Steve Lehman: Sélébéyone
Pi Recordings

In jazz as in any other genre, many are followers and a select few leaders, conceptual firebrands who advance the form in daring and thrilling manner. Saxophonist Steve Lehman very clearly belongs in the latter category, something that became evident upon the release of Mise en Abîme in 2014 (it was subsequently deemed the top jazz album of the year in the NPR Jazz Critics Poll and The Los Angeles Times) and which his latest, Sélébéyone, now renders even more clear. For this new project, the Guggenheim Fellowship recipient has created a riveting cross-pollination between, primarily, modern jazz and underground hip-hop, though elements drawn from Senegalese rap and electronic experimentalism also thread their way into the mix. Jazz and hip-hop are the nucleus around which the elements constellate, but other genres surface, if briefly: prog during the synth-heavy parts of “Origine,” and jungle, which emerges in the light-speed percussive attack within “Hybrid.”

Working with live musicians, rapidly shifting rhythms, and unusual time signatures, Lehman and company arrest the ear with detail-packed settings that leave one dizzied when they're finished. Adding dramatically to the material's impact, the recording features vocals in two languages, in English by HPrizm (aka High Priest, a founding member of Antipop Consortium) and in Wolof by Senegalese rapper Gaston Bandimic, plus the playing of Maciek Lasserre (soprano sax), Carlos Homs (keyboards), Drew Gress (acoustic bass), and Damion Reid (drums) in addition to the leader's alto sax. There's an intensely cerebral dimension to Lehman's creative process—he received his doctorate in Music Composition from Columbia University in 2012—that's evident throughout Sélébéyone.

Lest anyone think the release is his first foray into hip-hop, it's actually a natural step for a musician whose octet earlier tackled an arrangement of Wu-Tang Clan's “Living In the World Today,” among others. It bears worth mentioning, also, that credit for the album should be extended to all involved, Lasserre above all: he composed a number of pieces on the album and introduced Lehman to the Senegalese hip-hop scene in 2010. The opening numbers are representative in spirit and style of the album: against a loping, piano-sprinkled backdrop, HPrizm and Bandimic trade off during “Laamb,” the latter following the former's “Now the mask is off, the masquerade is over” with a biting attack, Bandimic in turn followed by Lehman's inspired riffology.
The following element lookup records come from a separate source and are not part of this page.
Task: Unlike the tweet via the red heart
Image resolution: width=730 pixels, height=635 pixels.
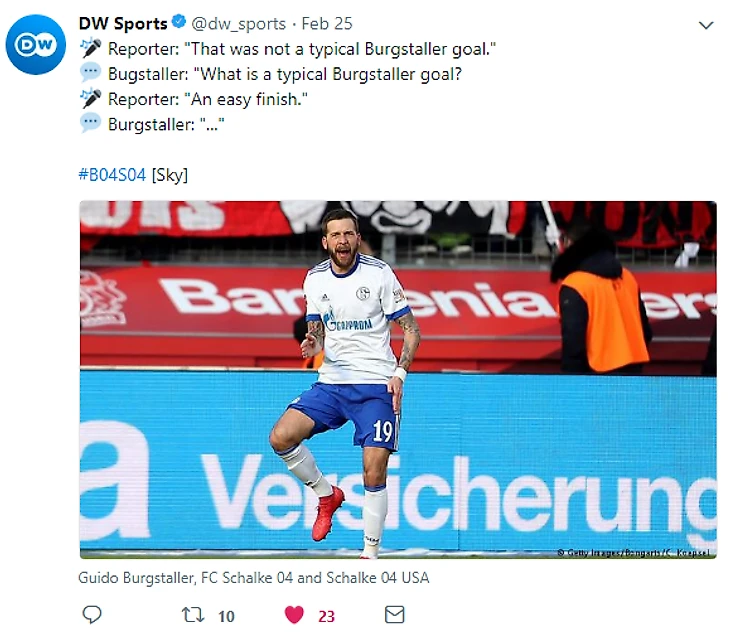Action: pos(294,615)
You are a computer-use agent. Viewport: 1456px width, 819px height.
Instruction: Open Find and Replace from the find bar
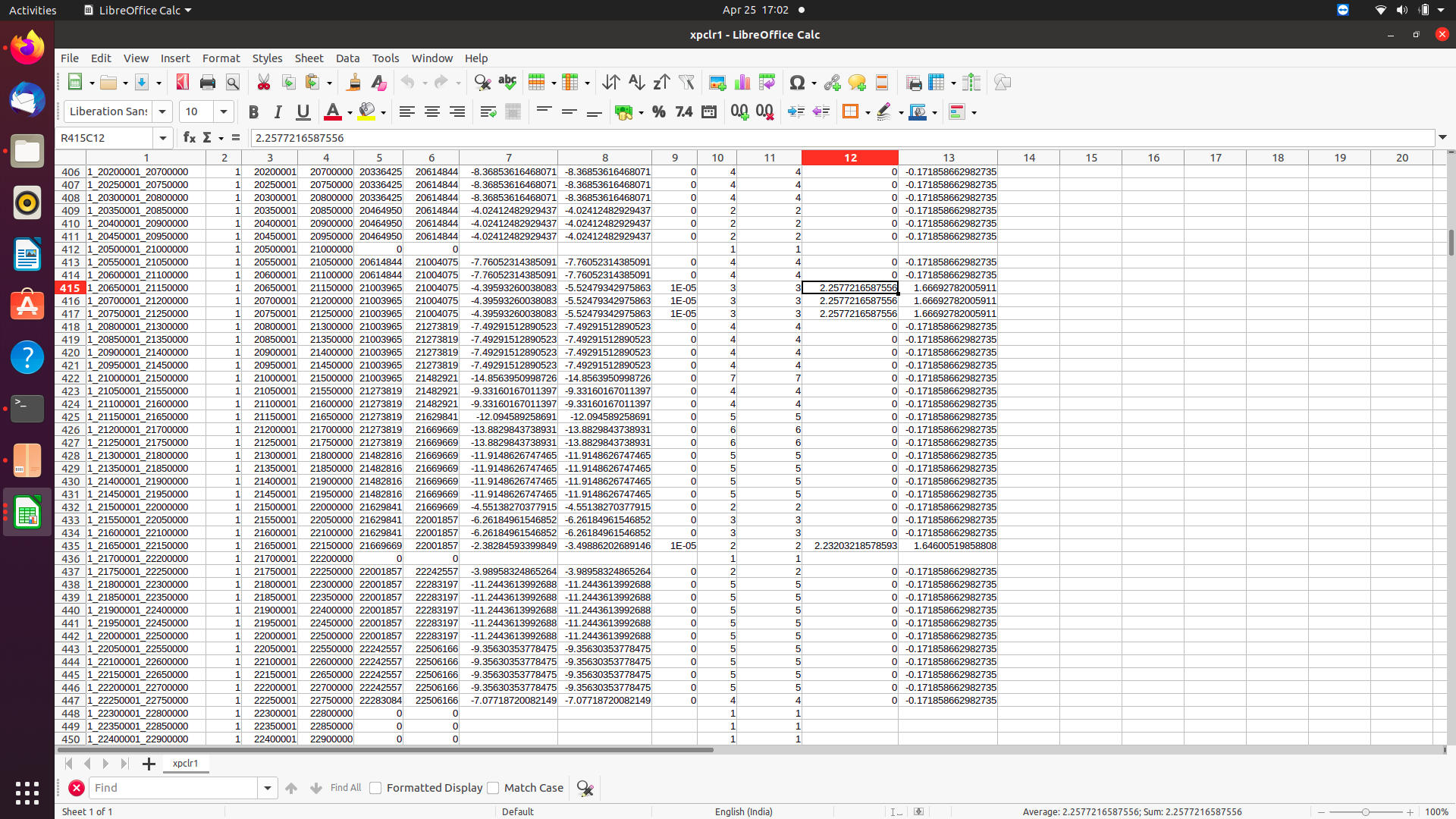pos(585,788)
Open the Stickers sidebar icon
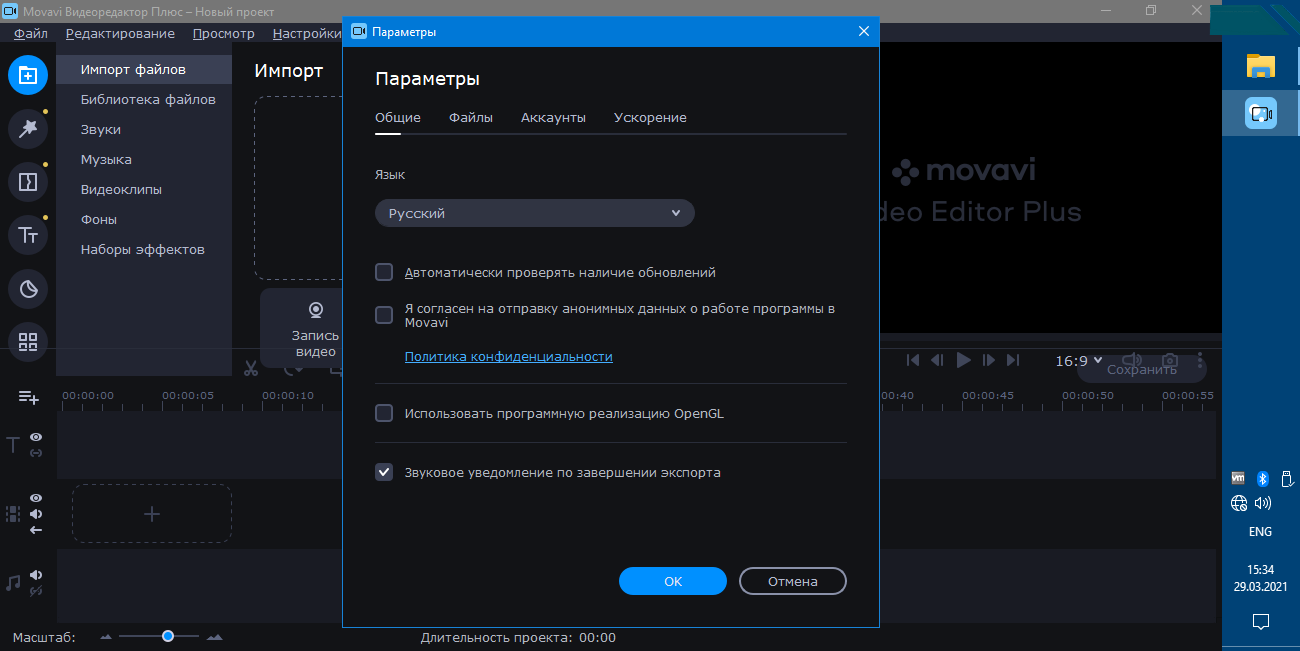This screenshot has width=1300, height=651. (28, 289)
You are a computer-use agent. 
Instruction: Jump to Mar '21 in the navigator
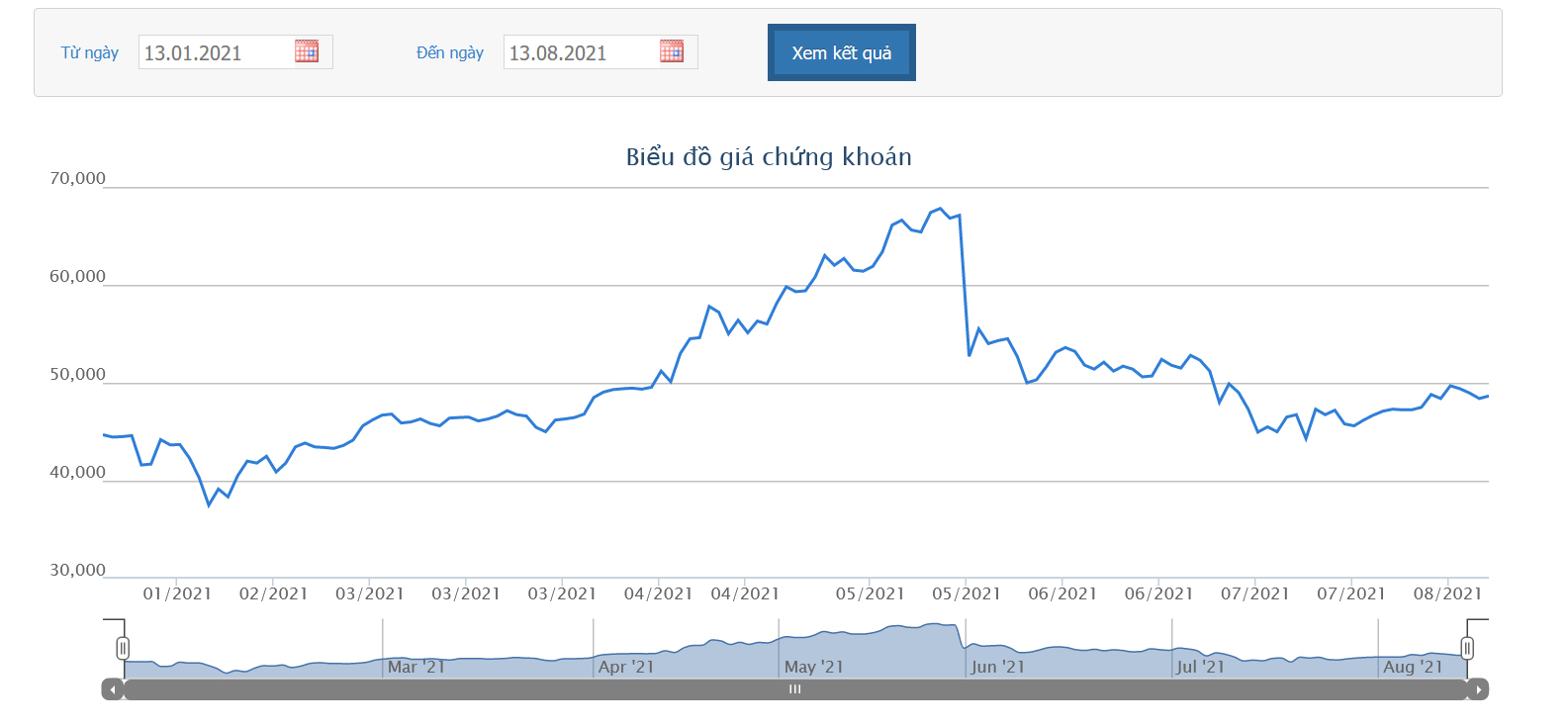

And more happens in the second cut, the stunning “Are You In Peace?,” than on other artists' entire albums: with a wailing sax somersaulting alongside a hypnotically descending double-sax figure, the MCs alternate ferocious verses with sax soloing that manages to both funky and geometrically angular.

Admittedly, Sélébéyone doesn't arrive without precedents. Listening to the album, Greg Osby's 3-D Lifestyles begins to seem all the more visionary when one considers its fusion of jazz, rap, and hip-hop appeared in 1993, and some tracks on Lehman's release call to mind Gary Thomas's The Kold Kage, the tenor sax's own merger of jazz and hip-hop. Tricky times signatures, synthesizers, complex beats, and rapping (by Joe Wesson and Thomas himself on The Kold Kage) are a few of the characteristics that Lehman's album shares with Thomas's 1991 set. An echo of Strata Institute's Cipher Syntax also surfaces when Lehman and Lasserre duel it out on “Laamb” much like Osby and Steve Coleman did on that pivotal 1989 release. But if Sélébéyone isn't sui generis, that doesn't make it any less riveting. It's the kind of cutting-edge recording that's impossible to ignore; so much is happening at any given moment that the idea of doing something else while the music plays becomes impossible. Only time will tell if the one-two punch of Mise en Abîme and Sélébéyone constitutes Lehman's peak. For now, we can say that his cylinders—compositional, performative, and conceptual—are firing at a remarkably advanced level. Mesmerizing, thrilling, and exhilarating—all such descriptors apply in this case.